Guide: configuring the face embedding pipeline

When generating face embeddings, there are a number of choices to make:

Decision Options
Detection/localisation Dlib/OpenPose
Which frames to embed faces from All/Only the best

What to use for detection/localisation?#

In almost all cases, OpenPose based detection and localisation should be used. The reason is twofold:

  • Skeletons are currently the only entity which can be tracked in OpenPose. Associating face embeddings with a skeleton means they remain attached assigned to the correct person within each shot.

  • Assuming you need to estimate a skeleton for other reasons, using these already estimated keypoints is faster.

Embed all frames or only the best?#

This question is not as clear, given that given a reasonable GPU, embedding faces is quite fast (at least for dlib), and so the benefit of only embedding a few keyframes is not as marked as might be expected. The reason for this is probably that the face embedding itself is fast enough that is comparable to the video decoding cost, which is necessary in both cases.

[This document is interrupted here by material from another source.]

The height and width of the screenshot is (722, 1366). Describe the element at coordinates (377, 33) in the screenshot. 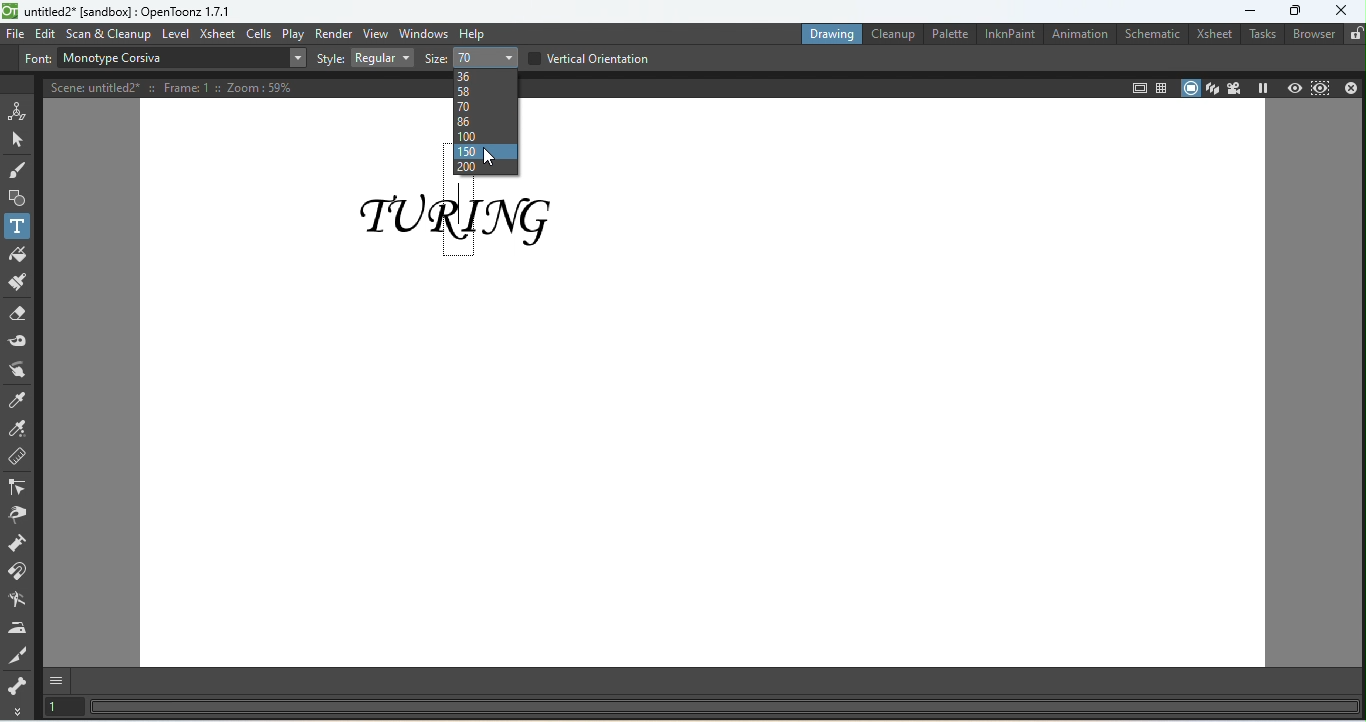

I see `View` at that location.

So the choice of which to use is more a matter of what the downstream task needs. In general, for face embedding clustering, more points per shot-person is not necessarily a good thing and so embedding only the best is usually the best option (also referred to as producing a sparse face embedding dump). The reason is that the clustering algorithms have memory usage proportional. For direct identification, it's up to you, and it certainly may be the case that more accurate identification is possible from a full face embedding dump.

Embedding all frames is done with the skelshop face embedall command, while embedding only the best is done with skelshop face bestcands followed by skelshop face embedselect.